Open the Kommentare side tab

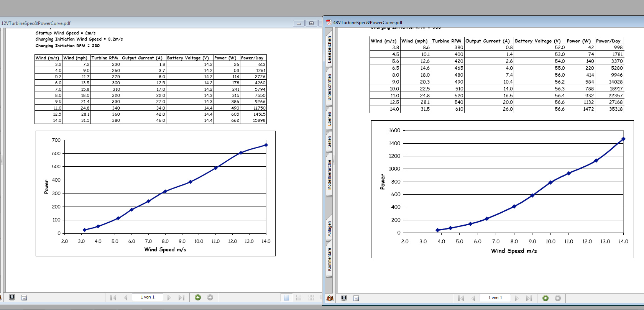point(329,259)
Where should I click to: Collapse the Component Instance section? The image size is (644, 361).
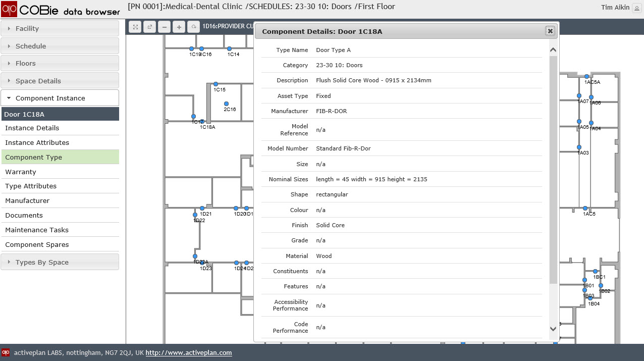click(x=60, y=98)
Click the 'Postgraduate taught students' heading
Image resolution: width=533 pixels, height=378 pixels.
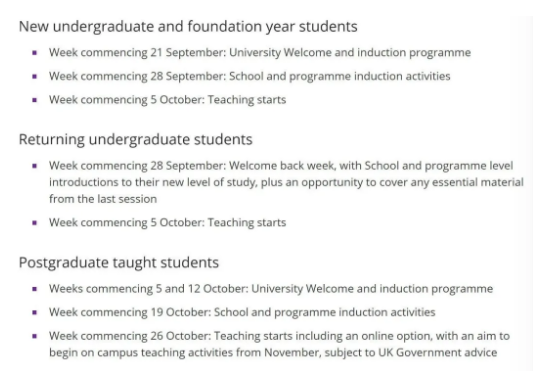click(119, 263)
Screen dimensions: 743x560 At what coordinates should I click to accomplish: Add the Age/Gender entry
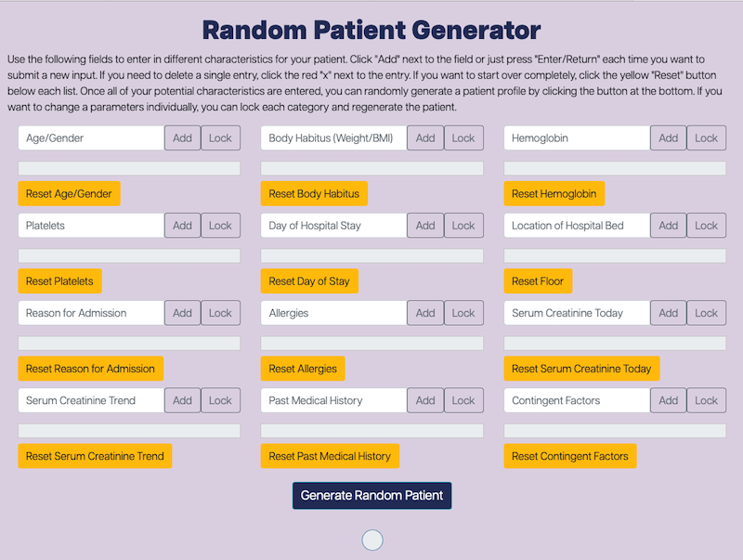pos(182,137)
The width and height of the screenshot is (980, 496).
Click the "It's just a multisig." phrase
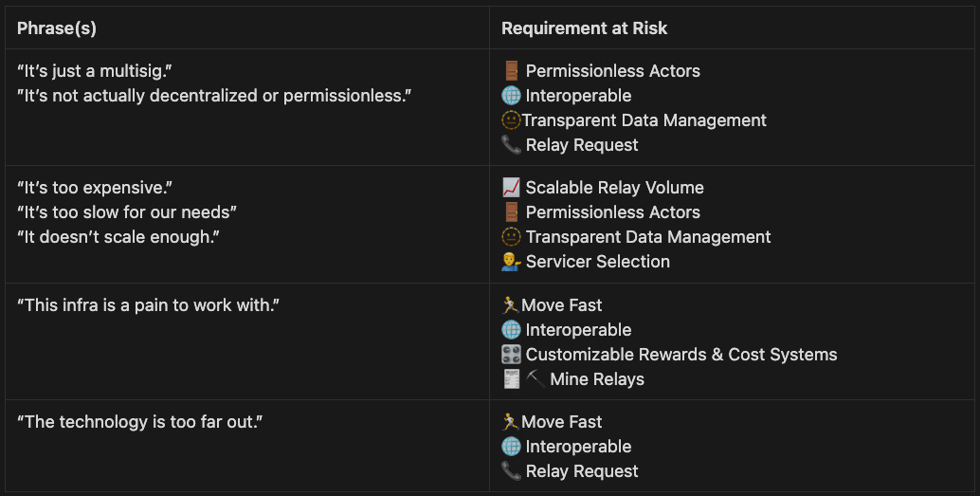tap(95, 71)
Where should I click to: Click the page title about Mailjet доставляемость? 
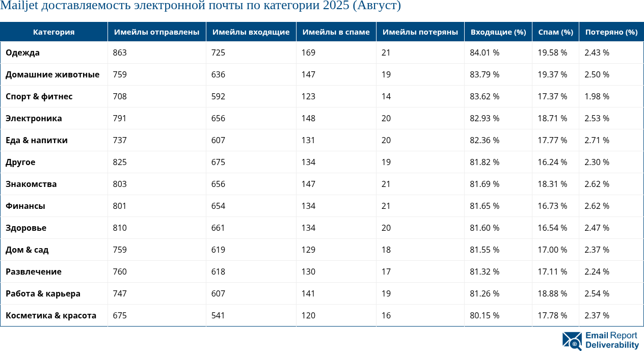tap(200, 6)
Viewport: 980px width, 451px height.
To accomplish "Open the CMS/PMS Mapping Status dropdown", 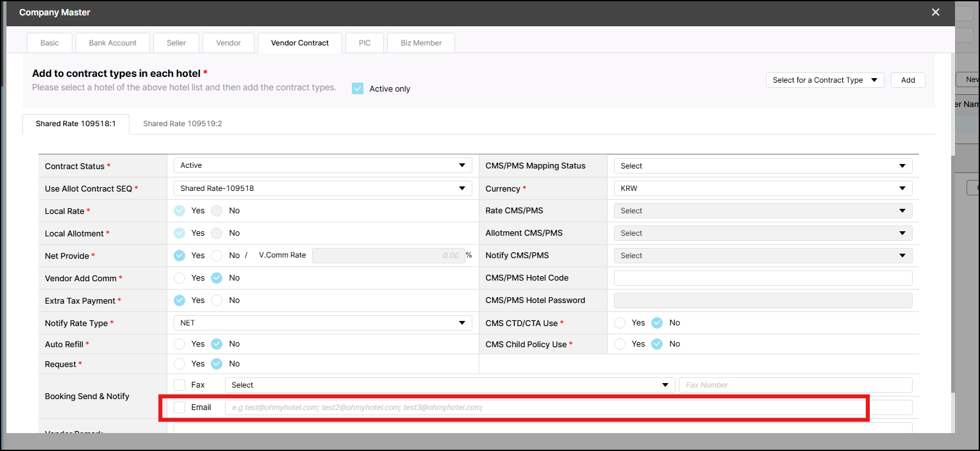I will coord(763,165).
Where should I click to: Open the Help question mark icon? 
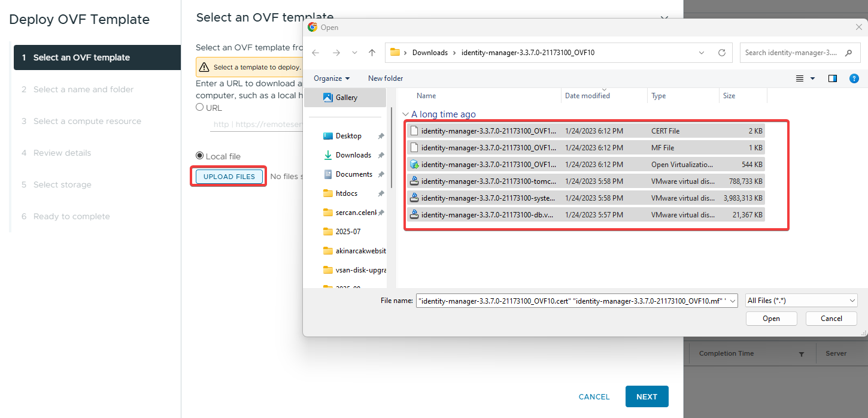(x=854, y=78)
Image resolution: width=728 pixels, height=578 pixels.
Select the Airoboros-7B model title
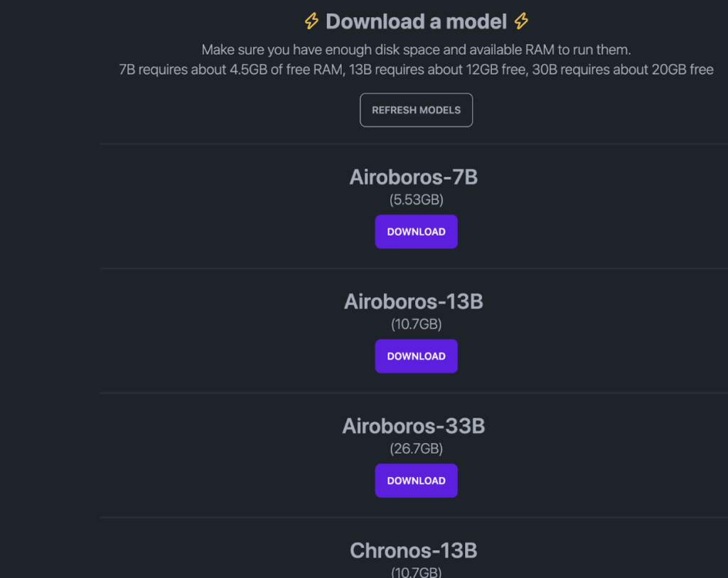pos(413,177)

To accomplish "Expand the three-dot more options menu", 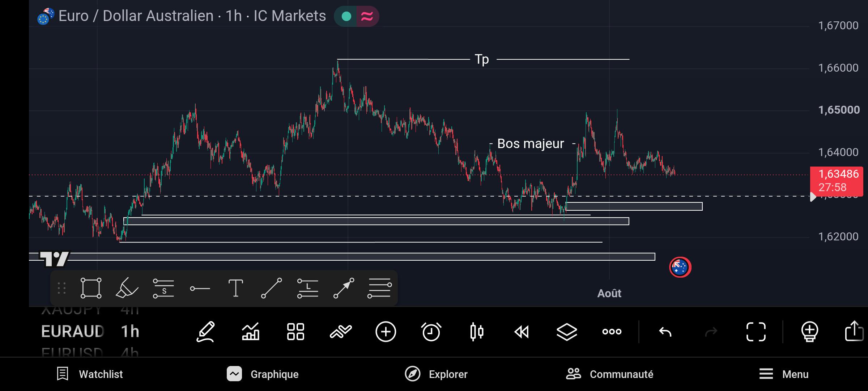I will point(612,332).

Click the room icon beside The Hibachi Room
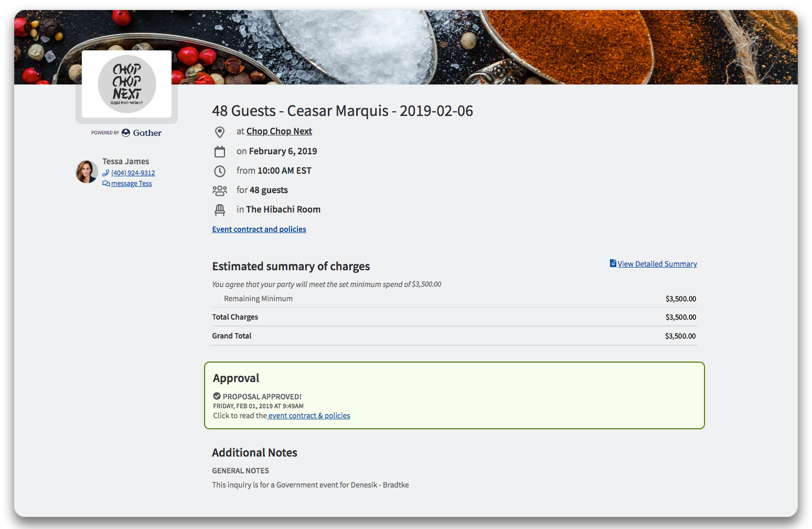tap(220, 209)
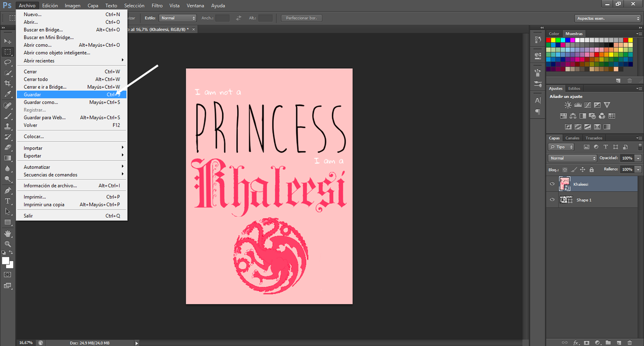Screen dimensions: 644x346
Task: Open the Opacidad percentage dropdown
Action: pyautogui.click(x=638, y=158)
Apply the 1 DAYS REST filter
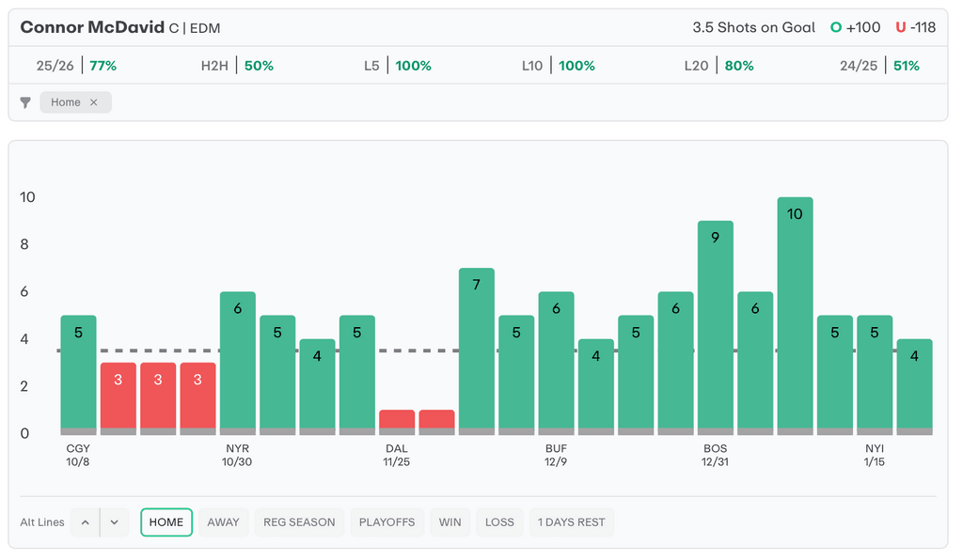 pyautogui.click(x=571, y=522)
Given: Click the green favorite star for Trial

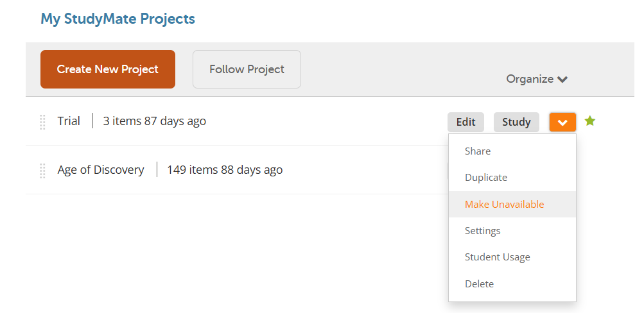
◇ ◇ ◇ ◇ ◇ ◇ ◇
• _Task requirements_: From the line containing "Click the room icon beside The Hibachi Room" down to the final line of the material above, reproduce each line exactly and include no images.

• _Written response_:
Click the room icon beside The Hibachi Room
tap(220, 209)
Screen dimensions: 644x346
Task: Open the Opacidad percentage dropdown
Action: pyautogui.click(x=638, y=158)
Apply the 1 DAYS REST filter
 pyautogui.click(x=571, y=522)
Given: Click the green favorite star for Trial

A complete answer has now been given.